A package for sentence splitting using a pre-trained transformer model.

These details have not been verified by PyPI

Project description

Sentence Splitter

A Python package for sentence splitting using a pre-trained transformer model.

Description

Sentence Splitter is a Python package that provides accurate sentence segmentation using a transformer-based token classification model. The model is automatically downloaded from Hugging Face Hub on first use and cached locally for future use. It's designed to handle long texts efficiently and supports GPU acceleration if available.

Features

Transformer-Based Model: Leverages a pre-trained transformer model for high-accuracy sentence splitting.
Automatic Model Download: The model is automatically downloaded from Hugging Face Hub on first use and cached locally.
Easy to Use: Simple API for quick integration into your projects.
Handles Long Texts: Efficiently processes long texts by splitting them into manageable chunks.
GPU Acceleration: Automatically utilizes CUDA if available for faster processing.

Installation

Install the package via pip:

pip install iges-sentence-splitter

Requirements

Python 3.6 or higher
torch
transformers

Note: These dependencies will be installed automatically when you install the package via pip.

First Use

On first use, the model (~1GB) will be automatically downloaded from Hugging Face Hub and cached locally in ~/.cache/huggingface/. Subsequent uses will load the model from cache instantly.

Usage

Basic Example

from sentence_splitter.splitter import SentenceSplitter

# Initialize the splitter
splitter = SentenceSplitter()

# Input text
text = "This is a test. Here is another sentence. And yet another one!"

# Get sentences
sentences = splitter.split(text)

print(sentences)

Output:

['This is a test.', 'Here is another sentence.', 'And yet another one!']

Processing Long Texts

The split method can handle long texts by splitting them into chunks. You can adjust the parameters as needed:

sentences = splitter.split(
    text,
    max_seq_len=512,   # Maximum sequence length for each chunk
    stride=100,        # Overlap between chunks to preserve context
    batch_size=4       # Number of chunks to process at once
)

API Reference

`SentenceSplitter`

A class for splitting text into sentences using a pre-trained transformer model.

Initialization

splitter = SentenceSplitter(device=None, efficient_mode=False)

Parameters:
- device (str, optional): The device to run the model on ('cuda' or 'cpu'). Defaults to 'cuda' if available, otherwise 'cpu'.
- efficient_mode (bool, optional): Whether to run the model in 8-bit precision for faster computing

Methods

split(text, max_seq_len=512, stride=100, batch_size=4)

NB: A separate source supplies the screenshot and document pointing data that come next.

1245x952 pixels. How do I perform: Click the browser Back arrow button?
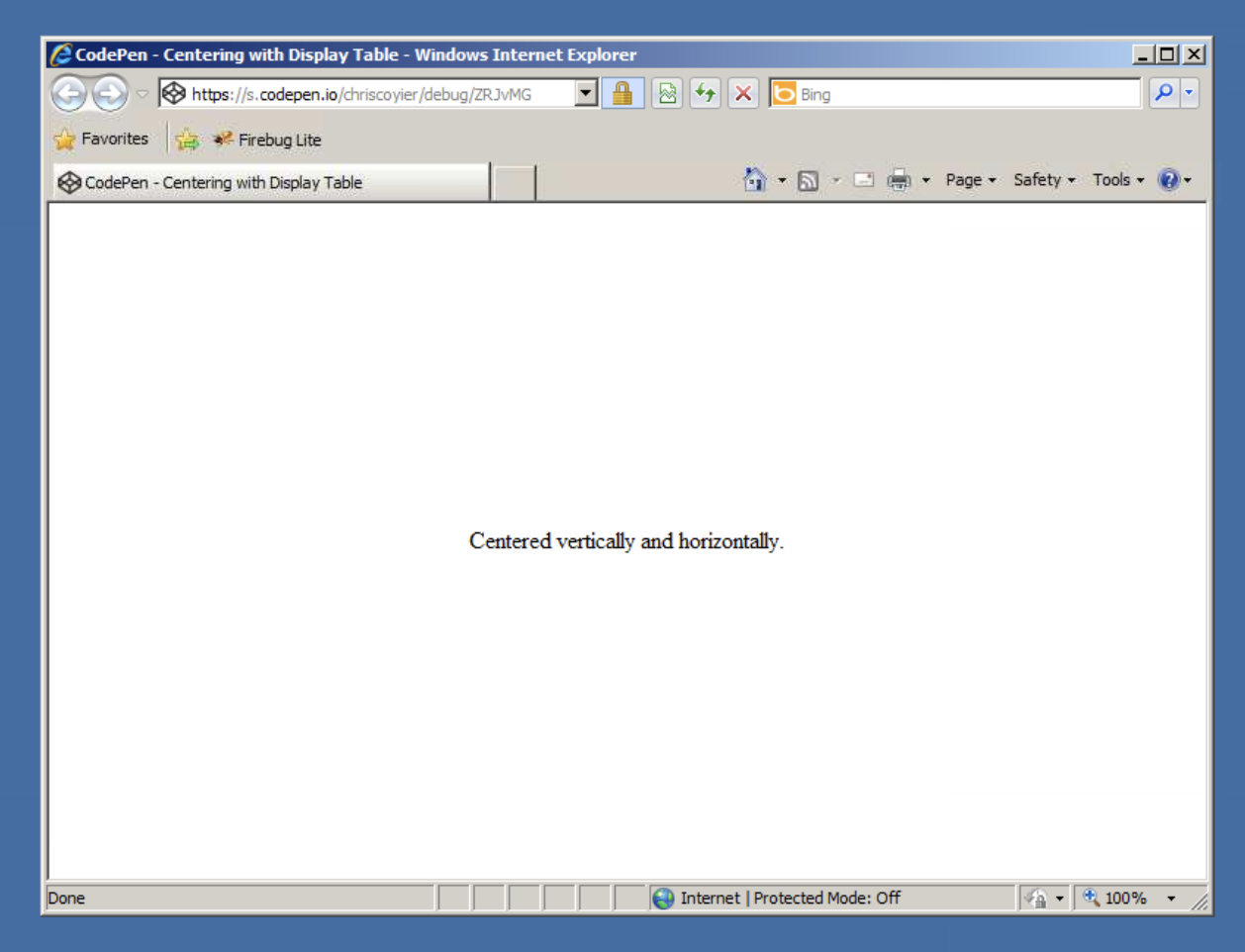[x=68, y=94]
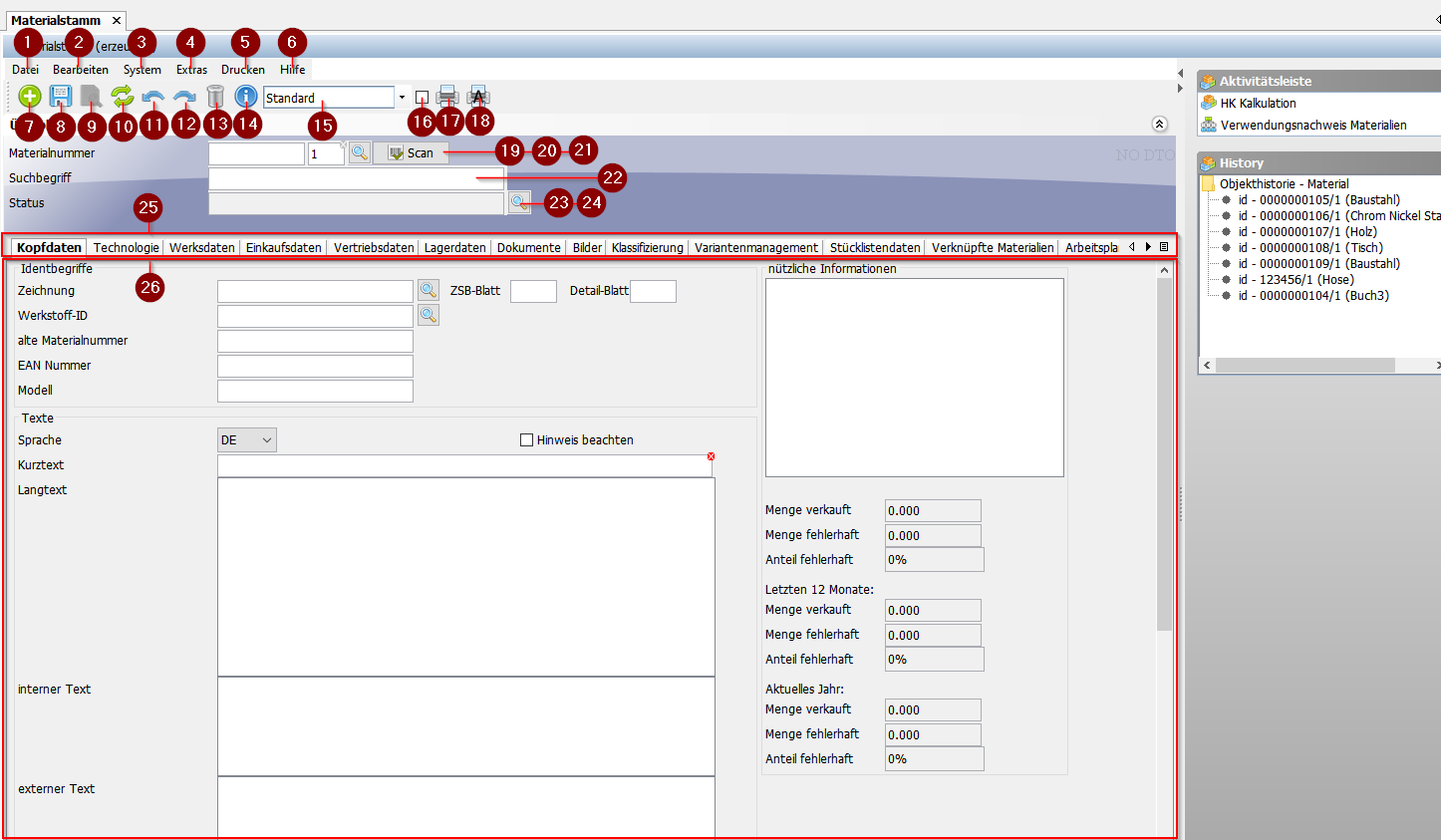Toggle the small checkbox beside Standard dropdown
1441x840 pixels.
pos(422,98)
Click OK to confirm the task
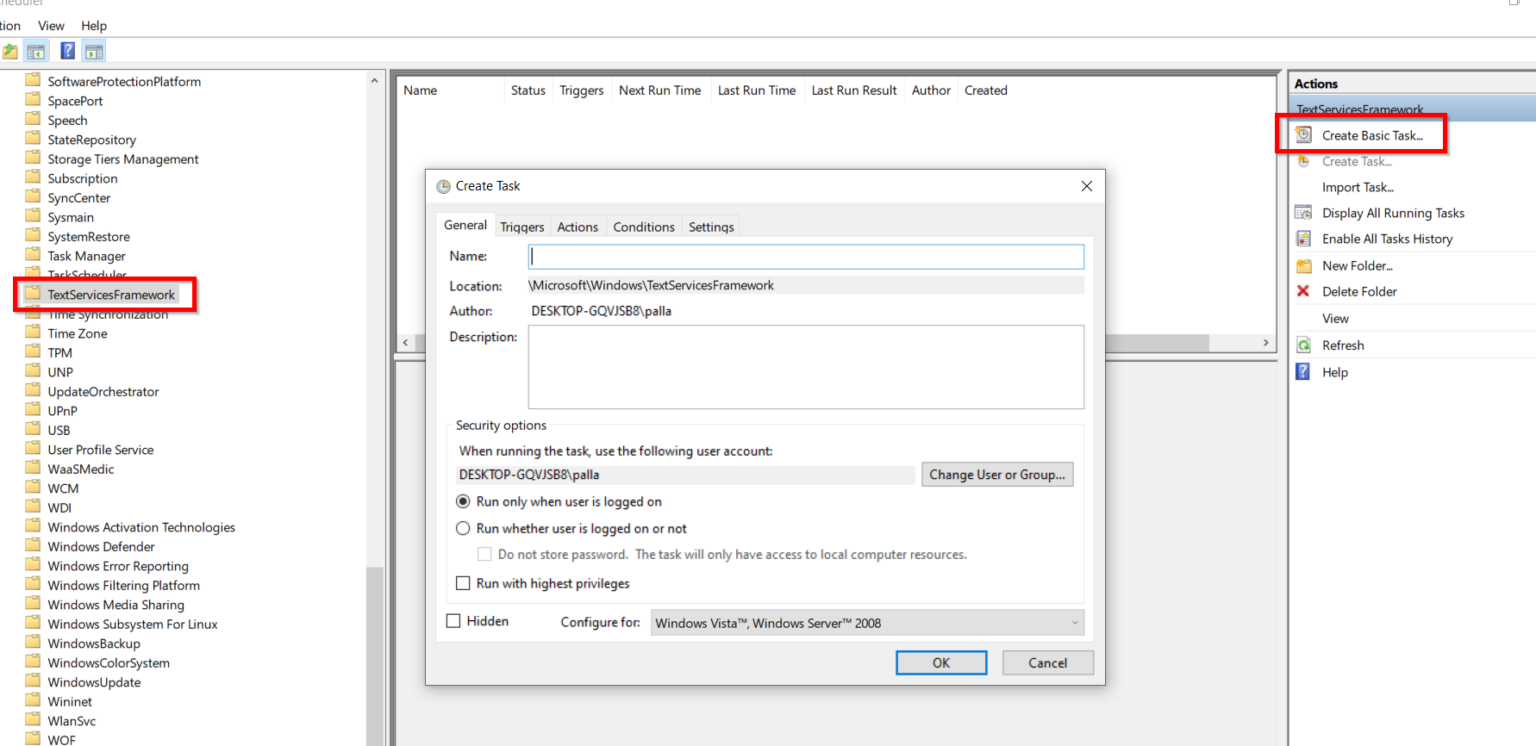Viewport: 1536px width, 746px height. point(940,662)
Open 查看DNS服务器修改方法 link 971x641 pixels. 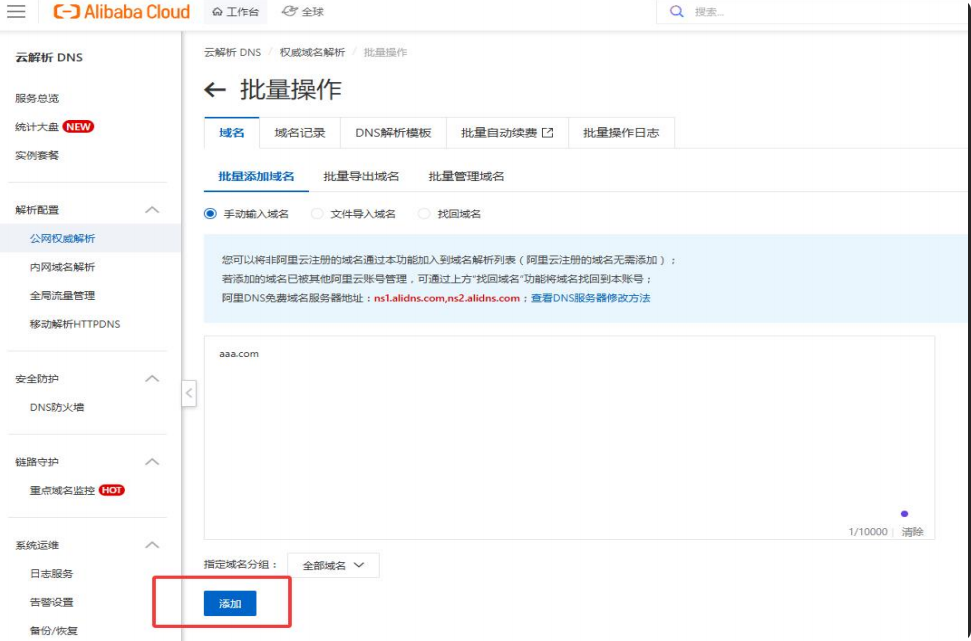590,298
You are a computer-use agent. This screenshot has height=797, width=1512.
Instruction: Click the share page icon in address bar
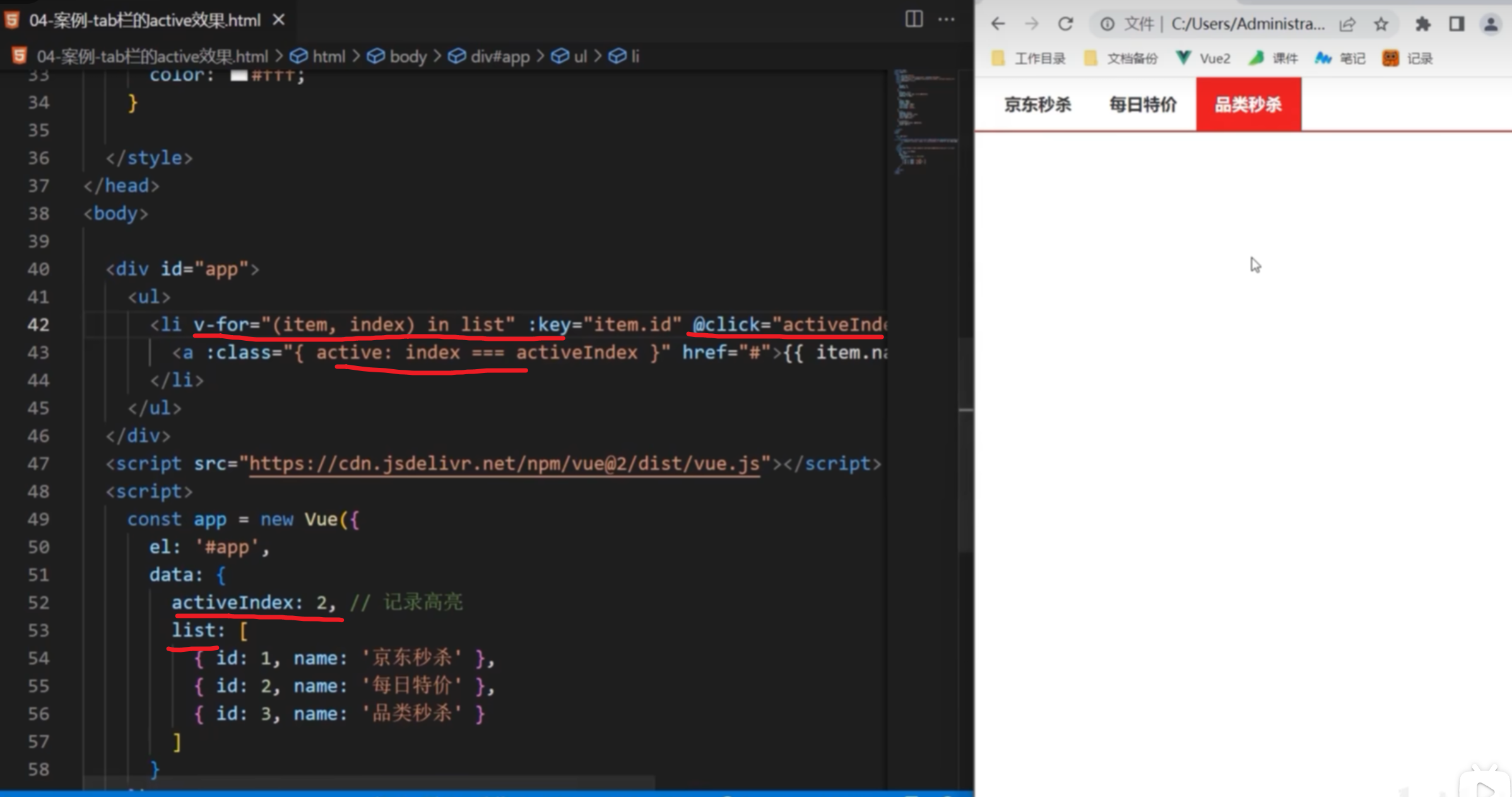[1347, 24]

Splits the input text into sentences.
- Parameters:
  - text (str): The text to split.
  - max_seq_len (int, optional): Maximum sequence length for the model. Defaults to 512.
  - stride (int, optional): Number of tokens to overlap between chunks. Defaults to 100.
  - batch_size (int, optional): Number of chunks to process simultaneously. Defaults to 4.
- Returns:
  - List[str]: A list of sentences.

How It Works

The package uses a token classification model that labels each token as:

B: Beginning of a sentence.
E: End of a sentence.
I: Inside a sentence.

By processing the tokens and their predicted labels, the splitter reconstructs the sentences accurately, even in complex texts.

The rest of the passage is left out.